**Source document**
+ + + +
The Australian Pesticides and Veterinary Medicine Authority has restricted the use of the commonly used herbicide diuron until March next year while it considers new information contained in public submissions.
The APVMA has been reviewing diuron use since 2002 and has applied an interim suspension to the chemical with limited use until March 2012 to provide more time for it to consider new information submitted by industry and agribusinesses during the review period.
While the interim suspension order is in place, Agforce president Brent Finlay said graziers can continue to control prickly acacia and mimosa bush in western bore drains, and grain growers can still apply diuron to grain crops.
A few years ago, diuron was blamed for mangrove and seagrass dieback along the Queensland coast. Research later uncovered the cause of the dieback was due to flooding and burial of the aerial mangrove roots by sediment.
“AgForce is disappointed to see the environment movement continuing to make these claims despite science since proving these claims to be false.
“The diuron review has scientifically demonstrated that it is not a risk to coastal waters including reef waters.
“With new technology and expertise, farmers use spot spraying and target spraying techniques rather than broad spraying. This lowers the actual product rate per hectare considerably.”
“There is immense pressure on government and community by World Wildlife Fund and National Toxics Network to ban 80 pesticides in Australia, including diuron. This is why it is so important to have an independent and scientific regulatory body such as APVMA to manage the use of pesticides and sort through the facts versus false claims.”
As with any herbicide there are risks, and to the APVMA’s credit these new guidelines aim to minimise these and AgForce agrees it is important for broadacre producers to understand and work within the new guidelines for use.
“We encourage landholders to go to the APVMA’s website and review the new guidelines for use and for any other information related to diuron,” Mr Finlay said.
+ + + +
Reproduce the portion of the diuron article above, starting with "As with any" and going on through "guidelines for use.".

**Data section**
+ + + +
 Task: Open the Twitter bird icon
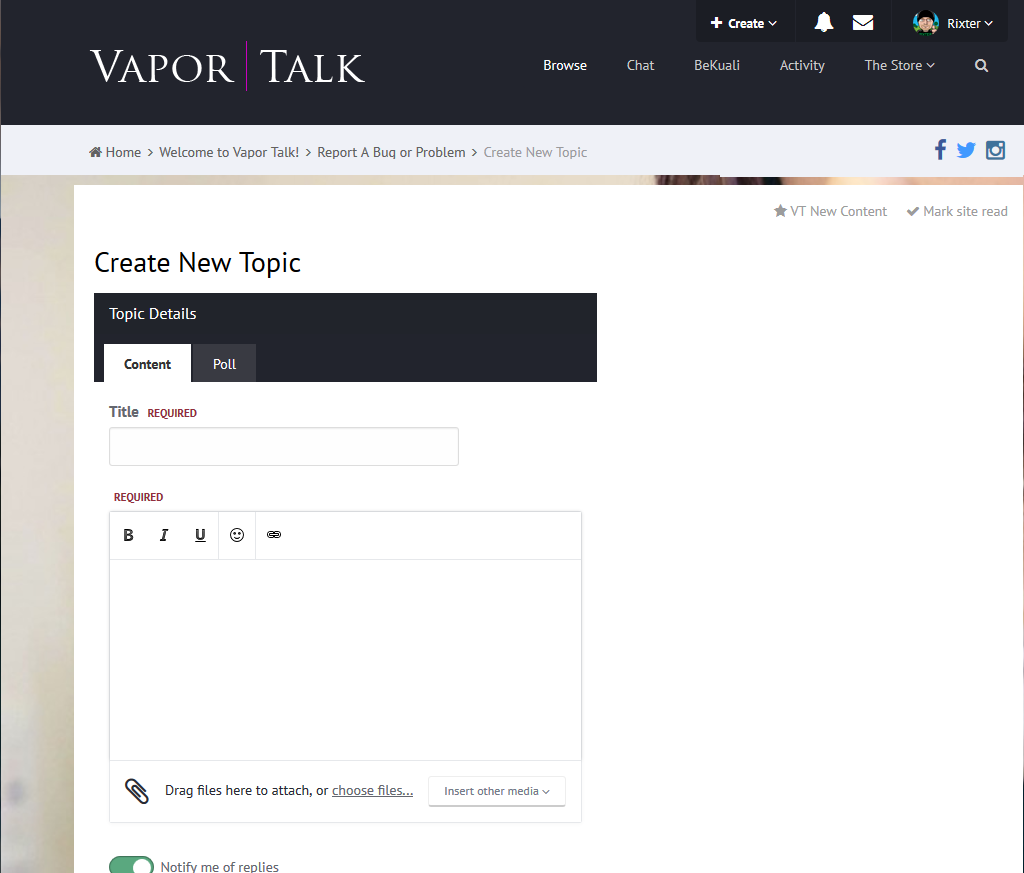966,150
+ + + +
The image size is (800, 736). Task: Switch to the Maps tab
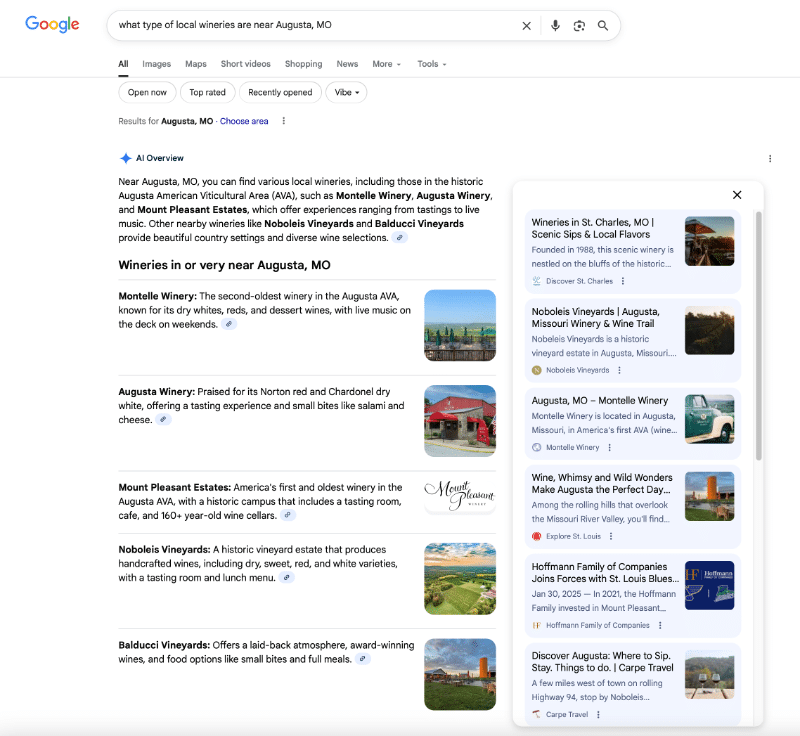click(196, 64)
+ + + +
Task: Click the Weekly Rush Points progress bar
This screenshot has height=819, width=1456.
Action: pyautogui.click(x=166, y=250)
+ + + +
**Written solution**
As with any herbicide there are risks, and to the APVMA’s credit these new guidelines aim to minimise these and AgForce agrees it is important for broadacre producers to understand and work within the new guidelines for use.